[WORK TO BE COMPLETED]: Return every line from the records below with the string "will".

Collected data entries

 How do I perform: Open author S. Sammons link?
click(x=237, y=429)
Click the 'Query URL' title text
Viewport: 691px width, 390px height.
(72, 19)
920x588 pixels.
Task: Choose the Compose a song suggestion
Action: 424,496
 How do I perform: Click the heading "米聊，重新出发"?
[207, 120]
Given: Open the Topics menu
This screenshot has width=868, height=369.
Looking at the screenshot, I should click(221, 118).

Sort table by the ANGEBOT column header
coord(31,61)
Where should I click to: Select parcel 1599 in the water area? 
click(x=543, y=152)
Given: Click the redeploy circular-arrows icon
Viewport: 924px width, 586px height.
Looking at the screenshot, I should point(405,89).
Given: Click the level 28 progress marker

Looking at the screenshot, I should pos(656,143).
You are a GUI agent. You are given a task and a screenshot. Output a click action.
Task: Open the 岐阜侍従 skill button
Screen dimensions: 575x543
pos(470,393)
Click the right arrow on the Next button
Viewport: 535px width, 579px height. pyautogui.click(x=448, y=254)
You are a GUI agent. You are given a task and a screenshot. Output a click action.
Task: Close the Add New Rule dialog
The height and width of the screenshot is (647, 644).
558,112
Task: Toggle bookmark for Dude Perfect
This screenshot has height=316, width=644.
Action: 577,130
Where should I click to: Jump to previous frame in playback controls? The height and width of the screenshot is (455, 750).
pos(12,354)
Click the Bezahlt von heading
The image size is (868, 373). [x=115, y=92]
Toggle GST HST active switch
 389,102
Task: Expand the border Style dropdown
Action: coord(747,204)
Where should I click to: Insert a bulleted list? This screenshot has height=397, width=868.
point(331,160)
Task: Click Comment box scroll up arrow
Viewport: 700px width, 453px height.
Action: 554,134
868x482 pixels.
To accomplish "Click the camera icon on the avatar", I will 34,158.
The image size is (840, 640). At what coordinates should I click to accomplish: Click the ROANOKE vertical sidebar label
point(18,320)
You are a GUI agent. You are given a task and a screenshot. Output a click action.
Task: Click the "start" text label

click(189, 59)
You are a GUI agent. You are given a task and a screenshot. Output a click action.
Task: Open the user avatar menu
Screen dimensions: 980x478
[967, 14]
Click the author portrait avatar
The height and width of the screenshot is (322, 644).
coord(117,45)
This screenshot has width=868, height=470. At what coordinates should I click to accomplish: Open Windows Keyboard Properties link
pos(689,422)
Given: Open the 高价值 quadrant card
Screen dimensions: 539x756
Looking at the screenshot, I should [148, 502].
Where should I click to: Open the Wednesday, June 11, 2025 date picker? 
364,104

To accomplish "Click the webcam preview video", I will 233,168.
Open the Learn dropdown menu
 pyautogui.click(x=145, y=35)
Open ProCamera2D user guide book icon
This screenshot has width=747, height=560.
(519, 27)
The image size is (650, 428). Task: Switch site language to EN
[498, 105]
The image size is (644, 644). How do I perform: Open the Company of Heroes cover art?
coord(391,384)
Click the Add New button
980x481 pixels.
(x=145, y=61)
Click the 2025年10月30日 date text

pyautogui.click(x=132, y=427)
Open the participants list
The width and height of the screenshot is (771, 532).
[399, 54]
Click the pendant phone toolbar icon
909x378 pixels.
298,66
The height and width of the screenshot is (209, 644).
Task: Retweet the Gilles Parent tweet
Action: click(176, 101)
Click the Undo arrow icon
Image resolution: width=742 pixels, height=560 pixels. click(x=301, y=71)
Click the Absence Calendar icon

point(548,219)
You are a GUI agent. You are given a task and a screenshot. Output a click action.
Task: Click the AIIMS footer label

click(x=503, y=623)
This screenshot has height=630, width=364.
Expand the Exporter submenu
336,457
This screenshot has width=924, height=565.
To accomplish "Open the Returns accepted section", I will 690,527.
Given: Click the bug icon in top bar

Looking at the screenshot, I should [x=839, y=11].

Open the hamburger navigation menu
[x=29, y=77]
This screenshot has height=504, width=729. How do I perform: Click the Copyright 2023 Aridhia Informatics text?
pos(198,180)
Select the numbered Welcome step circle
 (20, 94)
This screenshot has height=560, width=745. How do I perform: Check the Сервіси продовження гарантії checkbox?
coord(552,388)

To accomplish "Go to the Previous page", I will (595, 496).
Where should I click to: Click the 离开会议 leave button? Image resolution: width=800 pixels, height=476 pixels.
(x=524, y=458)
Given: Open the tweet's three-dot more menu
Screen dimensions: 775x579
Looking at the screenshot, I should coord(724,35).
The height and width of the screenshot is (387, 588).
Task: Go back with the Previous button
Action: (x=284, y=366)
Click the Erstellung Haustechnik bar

[EXERCISE RESPONSE]:
To accomplish "Click the camera icon on the avatar", I will 34,158.
To accomplish "Click the webcam preview video", I will 233,168.
To accomplish "Open the Returns accepted section", I will 690,527.
To accomplish "Go to the Previous page", I will (595, 496).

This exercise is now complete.